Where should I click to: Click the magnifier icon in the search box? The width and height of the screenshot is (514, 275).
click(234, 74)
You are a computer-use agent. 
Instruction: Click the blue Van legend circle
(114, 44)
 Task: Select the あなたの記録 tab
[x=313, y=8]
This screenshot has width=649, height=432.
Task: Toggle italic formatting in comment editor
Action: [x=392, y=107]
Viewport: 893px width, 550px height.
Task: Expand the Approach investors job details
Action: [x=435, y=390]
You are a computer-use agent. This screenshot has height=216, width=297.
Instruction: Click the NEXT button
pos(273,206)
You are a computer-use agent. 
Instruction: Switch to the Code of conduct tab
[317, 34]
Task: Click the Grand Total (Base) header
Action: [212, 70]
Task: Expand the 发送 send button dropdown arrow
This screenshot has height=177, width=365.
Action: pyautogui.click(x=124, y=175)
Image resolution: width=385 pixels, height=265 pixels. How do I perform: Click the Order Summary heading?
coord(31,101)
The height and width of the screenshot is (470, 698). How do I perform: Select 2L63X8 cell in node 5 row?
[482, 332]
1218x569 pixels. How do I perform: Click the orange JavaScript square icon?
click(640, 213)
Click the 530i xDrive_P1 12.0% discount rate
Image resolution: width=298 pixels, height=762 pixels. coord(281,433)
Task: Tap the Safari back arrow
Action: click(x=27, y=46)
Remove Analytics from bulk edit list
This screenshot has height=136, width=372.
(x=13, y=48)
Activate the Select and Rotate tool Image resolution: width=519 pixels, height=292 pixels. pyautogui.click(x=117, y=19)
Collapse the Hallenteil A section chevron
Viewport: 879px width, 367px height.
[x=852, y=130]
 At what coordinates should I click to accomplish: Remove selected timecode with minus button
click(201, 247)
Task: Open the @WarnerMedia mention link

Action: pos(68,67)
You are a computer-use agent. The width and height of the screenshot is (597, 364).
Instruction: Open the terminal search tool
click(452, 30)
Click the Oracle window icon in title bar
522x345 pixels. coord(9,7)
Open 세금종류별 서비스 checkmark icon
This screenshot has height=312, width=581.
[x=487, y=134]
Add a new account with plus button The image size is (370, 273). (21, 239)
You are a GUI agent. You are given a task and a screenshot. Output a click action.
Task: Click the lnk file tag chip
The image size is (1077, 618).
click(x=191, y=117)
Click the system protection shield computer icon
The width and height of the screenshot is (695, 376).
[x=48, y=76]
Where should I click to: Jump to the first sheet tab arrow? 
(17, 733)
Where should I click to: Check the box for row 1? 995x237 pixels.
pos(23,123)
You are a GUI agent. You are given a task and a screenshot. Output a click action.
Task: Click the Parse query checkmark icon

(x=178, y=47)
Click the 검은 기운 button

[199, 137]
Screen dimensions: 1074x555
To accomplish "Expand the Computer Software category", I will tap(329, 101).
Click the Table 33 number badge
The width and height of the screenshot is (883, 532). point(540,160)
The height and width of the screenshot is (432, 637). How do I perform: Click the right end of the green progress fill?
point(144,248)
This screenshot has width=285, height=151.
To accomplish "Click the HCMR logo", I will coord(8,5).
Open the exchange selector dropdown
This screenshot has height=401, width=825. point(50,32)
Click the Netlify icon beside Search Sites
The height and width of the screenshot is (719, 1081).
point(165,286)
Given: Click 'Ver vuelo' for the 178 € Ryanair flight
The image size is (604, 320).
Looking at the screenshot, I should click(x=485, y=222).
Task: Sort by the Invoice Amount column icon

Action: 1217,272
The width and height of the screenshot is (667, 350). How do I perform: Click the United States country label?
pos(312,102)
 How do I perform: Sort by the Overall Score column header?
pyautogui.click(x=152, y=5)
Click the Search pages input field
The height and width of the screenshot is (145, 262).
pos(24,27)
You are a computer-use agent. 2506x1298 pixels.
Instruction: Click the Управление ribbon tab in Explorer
# # # #
Each line of the listing is to be duplicated exactly as it appears.

Where should I click to: Click the magnifier icon in the search box? The width and height of the screenshot is (514, 275).
click(234, 74)
You are a computer-use agent. 
Instruction: Click the blue Van legend circle
(114, 44)
 Task: Select the あなたの記録 tab
[x=313, y=8]
This screenshot has width=649, height=432.
Task: Toggle italic formatting in comment editor
Action: [x=392, y=107]
Viewport: 893px width, 550px height.
Task: Expand the Approach investors job details
Action: [x=435, y=390]
You are a computer-use agent. This screenshot has height=216, width=297.
Instruction: Click the NEXT button
pos(273,206)
You are a computer-use agent. 
Instruction: Switch to the Code of conduct tab
[317, 34]
Task: Click the Grand Total (Base) header
Action: [212, 70]
Task: Expand the 发送 send button dropdown arrow
This screenshot has height=177, width=365.
Action: pyautogui.click(x=124, y=175)
Image resolution: width=385 pixels, height=265 pixels. How do I perform: Click the Order Summary heading?
coord(31,101)
The height and width of the screenshot is (470, 698). How do I perform: Select 2L63X8 cell in node 5 row?
[482, 332]
1218x569 pixels. How do I perform: Click the orange JavaScript square icon?
click(640, 213)
Click the 530i xDrive_P1 12.0% discount rate
Image resolution: width=298 pixels, height=762 pixels. coord(281,433)
Task: Tap the Safari back arrow
Action: click(x=27, y=46)
Remove Analytics from bulk edit list
This screenshot has height=136, width=372.
(x=13, y=48)
Activate the Select and Rotate tool Image resolution: width=519 pixels, height=292 pixels. pyautogui.click(x=117, y=19)
Collapse the Hallenteil A section chevron
Viewport: 879px width, 367px height.
[x=852, y=130]
 At what coordinates should I click to accomplish: Remove selected timecode with minus button
click(201, 247)
Task: Open the @WarnerMedia mention link

Action: pos(68,67)
You are a computer-use agent. The width and height of the screenshot is (597, 364).
Instruction: Open the terminal search tool
click(452, 30)
Click the Oracle window icon in title bar
522x345 pixels. coord(9,7)
Open 세금종류별 서비스 checkmark icon
This screenshot has height=312, width=581.
[x=487, y=134]
Add a new account with plus button The image size is (370, 273). (21, 239)
You are a GUI agent. You are given a task and a screenshot. Output a click action.
Task: Click the lnk file tag chip
The image size is (1077, 618).
click(x=191, y=117)
Click the system protection shield computer icon
The width and height of the screenshot is (695, 376).
[x=48, y=76]
Where should I click to: Jump to the first sheet tab arrow? 
(17, 733)
Where should I click to: Check the box for row 1? 995x237 pixels.
pos(23,123)
You are a GUI agent. You are given a task and a screenshot. Output a click action.
Task: Click the Parse query checkmark icon

(x=178, y=47)
Click the 검은 기운 button

[199, 137]
Screen dimensions: 1074x555
To accomplish "Expand the Computer Software category", I will tap(329, 101).
Click the Table 33 number badge
The width and height of the screenshot is (883, 532). point(540,160)
The height and width of the screenshot is (432, 637). How do I perform: Click the right end of the green progress fill?
point(144,248)
This screenshot has width=285, height=151.
To accomplish "Click the HCMR logo", I will coord(8,5).
Open the exchange selector dropdown
This screenshot has height=401, width=825. point(50,32)
Click the Netlify icon beside Search Sites
The height and width of the screenshot is (719, 1081).
point(165,286)
Given: Click 'Ver vuelo' for the 178 € Ryanair flight
The image size is (604, 320).
Looking at the screenshot, I should click(x=485, y=222).
Task: Sort by the Invoice Amount column icon

Action: 1217,272
The width and height of the screenshot is (667, 350). How do I perform: Click the United States country label?
pos(312,102)
 How do I perform: Sort by the Overall Score column header?
pyautogui.click(x=152, y=5)
Click the Search pages input field
The height and width of the screenshot is (145, 262).
pos(24,27)
You are a computer-use agent. 2506x1298 pixels.
Instruction: Click the Управление ribbon tab in Explorer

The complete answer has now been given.